Immediate Efficacy of Stents
Twenty-eight of the 31 patients had immediate improvement of their respiratory symptoms; the three patients whose conditions did not improve despite technically successful relief of a local obstruction and proved perfusion of the lung distal to the stent (contrast enhancement of the pulmonary artery on computed tomographic scan) had additional causes for dyspnea, two with left heart failure, and one with obstruction of the vena cava. Comparison of the pretreatment and posttreatment scores of the variables (dyspnea, Kar-nofsky performance scale, and World Health Organization activity index) showed highly significant improvement (p<0.01) (Fig 5).
Dyspnea decreased from a mean grade 3.5 to 2.3, the Karnofsky scale improved from a mean score of 36 to 51, and the activity index decreased from a mean value of 3 down to 2.1. In practical terms, this means that the average patient in this series was hospitalized needing constant care before treatment and was at home needing light daily care by family members after endobronchial palliation.
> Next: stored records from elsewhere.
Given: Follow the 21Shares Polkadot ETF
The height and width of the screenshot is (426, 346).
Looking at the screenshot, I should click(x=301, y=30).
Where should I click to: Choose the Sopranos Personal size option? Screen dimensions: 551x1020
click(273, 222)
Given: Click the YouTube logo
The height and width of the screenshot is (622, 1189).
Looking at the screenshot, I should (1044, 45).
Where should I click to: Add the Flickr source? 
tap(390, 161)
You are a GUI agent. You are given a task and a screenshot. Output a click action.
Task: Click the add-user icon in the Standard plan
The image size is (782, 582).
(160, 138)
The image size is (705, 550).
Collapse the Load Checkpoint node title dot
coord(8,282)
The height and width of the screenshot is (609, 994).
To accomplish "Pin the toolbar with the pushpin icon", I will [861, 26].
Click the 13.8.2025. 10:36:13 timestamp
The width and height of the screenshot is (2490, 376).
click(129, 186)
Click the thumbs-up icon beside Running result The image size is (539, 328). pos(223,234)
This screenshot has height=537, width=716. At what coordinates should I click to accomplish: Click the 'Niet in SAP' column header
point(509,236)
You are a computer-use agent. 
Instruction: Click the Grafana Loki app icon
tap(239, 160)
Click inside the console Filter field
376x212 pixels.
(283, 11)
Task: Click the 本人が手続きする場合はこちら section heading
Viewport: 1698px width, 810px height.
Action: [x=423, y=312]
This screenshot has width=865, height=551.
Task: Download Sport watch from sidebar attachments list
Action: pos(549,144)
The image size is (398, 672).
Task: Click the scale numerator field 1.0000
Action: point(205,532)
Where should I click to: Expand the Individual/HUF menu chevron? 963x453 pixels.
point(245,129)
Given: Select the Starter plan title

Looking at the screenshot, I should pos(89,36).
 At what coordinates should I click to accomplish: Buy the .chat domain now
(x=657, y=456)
Pretreatment and posttreatment lung function measurements were available only in the minority of patients with a dyspnea index of ^3 and could not be analyzed for the whole group.
Figure 5. Efficacy of stent insertion (31 patients): change from pretreatment to posttreatment values of dyspnea grade, Karnofsky performance scale, and World Health Organization activity index shows highly significant improvement.